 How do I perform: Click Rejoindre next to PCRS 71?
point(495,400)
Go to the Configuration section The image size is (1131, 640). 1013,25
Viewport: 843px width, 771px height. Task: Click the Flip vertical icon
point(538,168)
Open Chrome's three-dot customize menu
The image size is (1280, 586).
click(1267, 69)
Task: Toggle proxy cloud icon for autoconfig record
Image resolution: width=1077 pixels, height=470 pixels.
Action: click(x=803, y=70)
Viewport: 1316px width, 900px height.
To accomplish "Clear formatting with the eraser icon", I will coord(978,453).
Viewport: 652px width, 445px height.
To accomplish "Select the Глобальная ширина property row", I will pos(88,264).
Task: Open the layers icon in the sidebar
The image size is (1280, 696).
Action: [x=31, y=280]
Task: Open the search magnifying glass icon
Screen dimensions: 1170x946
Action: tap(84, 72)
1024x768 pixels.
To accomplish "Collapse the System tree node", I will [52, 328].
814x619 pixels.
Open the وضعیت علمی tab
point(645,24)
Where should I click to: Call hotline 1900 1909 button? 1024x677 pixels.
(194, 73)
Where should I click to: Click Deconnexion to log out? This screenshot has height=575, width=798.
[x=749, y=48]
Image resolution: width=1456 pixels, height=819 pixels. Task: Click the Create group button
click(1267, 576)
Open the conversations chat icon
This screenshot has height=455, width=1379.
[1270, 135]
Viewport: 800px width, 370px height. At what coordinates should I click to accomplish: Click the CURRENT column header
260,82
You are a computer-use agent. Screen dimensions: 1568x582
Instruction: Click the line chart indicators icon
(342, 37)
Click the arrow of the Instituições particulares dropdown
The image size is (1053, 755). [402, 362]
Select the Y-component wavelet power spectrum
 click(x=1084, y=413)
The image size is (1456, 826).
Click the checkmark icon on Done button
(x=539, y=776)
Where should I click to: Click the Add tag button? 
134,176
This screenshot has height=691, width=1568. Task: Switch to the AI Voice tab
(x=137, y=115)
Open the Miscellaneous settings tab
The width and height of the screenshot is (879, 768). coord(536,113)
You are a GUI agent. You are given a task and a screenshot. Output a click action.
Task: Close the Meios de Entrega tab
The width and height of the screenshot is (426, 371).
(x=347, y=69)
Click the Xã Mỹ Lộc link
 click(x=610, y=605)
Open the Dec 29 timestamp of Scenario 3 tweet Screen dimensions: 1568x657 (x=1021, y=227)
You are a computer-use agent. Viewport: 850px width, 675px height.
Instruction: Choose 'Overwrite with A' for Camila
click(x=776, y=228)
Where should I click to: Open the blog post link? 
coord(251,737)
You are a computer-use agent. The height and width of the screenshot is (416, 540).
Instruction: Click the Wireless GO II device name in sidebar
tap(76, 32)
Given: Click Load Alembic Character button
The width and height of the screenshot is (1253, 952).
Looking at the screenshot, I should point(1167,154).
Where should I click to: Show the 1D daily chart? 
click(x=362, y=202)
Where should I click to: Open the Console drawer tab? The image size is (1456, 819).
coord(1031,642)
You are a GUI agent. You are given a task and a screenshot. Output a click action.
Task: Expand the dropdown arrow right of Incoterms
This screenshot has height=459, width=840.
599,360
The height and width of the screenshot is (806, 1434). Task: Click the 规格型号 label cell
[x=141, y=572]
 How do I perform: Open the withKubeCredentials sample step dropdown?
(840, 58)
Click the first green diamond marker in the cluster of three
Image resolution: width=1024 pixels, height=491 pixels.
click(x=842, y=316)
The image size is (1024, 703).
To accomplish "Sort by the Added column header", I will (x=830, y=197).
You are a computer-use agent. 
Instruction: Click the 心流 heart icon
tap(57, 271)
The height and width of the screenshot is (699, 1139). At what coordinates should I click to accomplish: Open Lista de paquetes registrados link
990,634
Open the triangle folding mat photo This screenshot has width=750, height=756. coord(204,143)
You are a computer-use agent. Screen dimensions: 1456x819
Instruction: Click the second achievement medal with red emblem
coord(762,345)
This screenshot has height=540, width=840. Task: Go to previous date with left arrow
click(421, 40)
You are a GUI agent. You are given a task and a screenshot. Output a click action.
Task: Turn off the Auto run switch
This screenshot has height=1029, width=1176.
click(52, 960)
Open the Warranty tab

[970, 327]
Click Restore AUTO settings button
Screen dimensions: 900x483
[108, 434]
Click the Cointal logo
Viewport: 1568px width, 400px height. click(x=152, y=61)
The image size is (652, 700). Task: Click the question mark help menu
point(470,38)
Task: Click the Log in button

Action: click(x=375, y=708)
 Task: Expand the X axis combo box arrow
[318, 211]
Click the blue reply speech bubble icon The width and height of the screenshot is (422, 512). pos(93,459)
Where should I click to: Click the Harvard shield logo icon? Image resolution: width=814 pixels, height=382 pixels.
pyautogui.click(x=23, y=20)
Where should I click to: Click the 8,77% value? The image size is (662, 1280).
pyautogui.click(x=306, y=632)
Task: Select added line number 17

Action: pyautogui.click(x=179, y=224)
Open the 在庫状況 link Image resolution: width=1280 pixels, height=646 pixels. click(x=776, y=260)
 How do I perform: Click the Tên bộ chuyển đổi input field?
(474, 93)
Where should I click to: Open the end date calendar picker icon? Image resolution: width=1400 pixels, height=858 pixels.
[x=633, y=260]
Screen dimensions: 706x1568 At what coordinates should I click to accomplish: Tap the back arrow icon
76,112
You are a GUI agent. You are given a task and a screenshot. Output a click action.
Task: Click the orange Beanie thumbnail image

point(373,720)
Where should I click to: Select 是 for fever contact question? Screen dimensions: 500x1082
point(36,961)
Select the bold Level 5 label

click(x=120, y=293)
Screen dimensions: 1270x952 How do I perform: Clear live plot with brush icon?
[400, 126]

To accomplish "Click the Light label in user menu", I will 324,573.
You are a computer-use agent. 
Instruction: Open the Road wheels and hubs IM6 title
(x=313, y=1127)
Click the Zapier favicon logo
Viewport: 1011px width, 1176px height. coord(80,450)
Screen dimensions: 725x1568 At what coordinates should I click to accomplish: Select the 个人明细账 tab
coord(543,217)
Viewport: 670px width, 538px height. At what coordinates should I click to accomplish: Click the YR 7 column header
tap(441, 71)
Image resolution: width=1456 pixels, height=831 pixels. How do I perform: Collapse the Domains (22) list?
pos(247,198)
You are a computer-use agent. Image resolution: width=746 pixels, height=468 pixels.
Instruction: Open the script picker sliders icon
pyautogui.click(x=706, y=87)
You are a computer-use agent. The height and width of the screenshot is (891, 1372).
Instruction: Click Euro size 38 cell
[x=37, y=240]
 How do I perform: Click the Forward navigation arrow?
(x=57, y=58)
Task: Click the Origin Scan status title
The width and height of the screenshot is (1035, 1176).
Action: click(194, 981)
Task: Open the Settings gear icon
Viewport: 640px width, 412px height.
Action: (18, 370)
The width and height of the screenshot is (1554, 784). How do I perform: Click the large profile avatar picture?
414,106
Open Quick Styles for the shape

---------------

# Required task
Can you convert the lines of the records, from the line that contains "Click the Zapier favicon logo" through the line that contains "pos(247,198)", into a JSON list of strings with one string per line and blank lines omitted?

# Task result
[
  "Click the Zapier favicon logo",
  "Viewport: 1011px width, 1176px height. coord(80,450)",
  "Screen dimensions: 725x1568 At what coordinates should I click to accomplish: Select the 个人明细账 tab",
  "coord(543,217)",
  "Viewport: 670px width, 538px height. At what coordinates should I click to accomplish: Click the YR 7 column header",
  "tap(441, 71)",
  "Image resolution: width=1456 pixels, height=831 pixels. How do I perform: Collapse the Domains (22) list?",
  "pos(247,198)"
]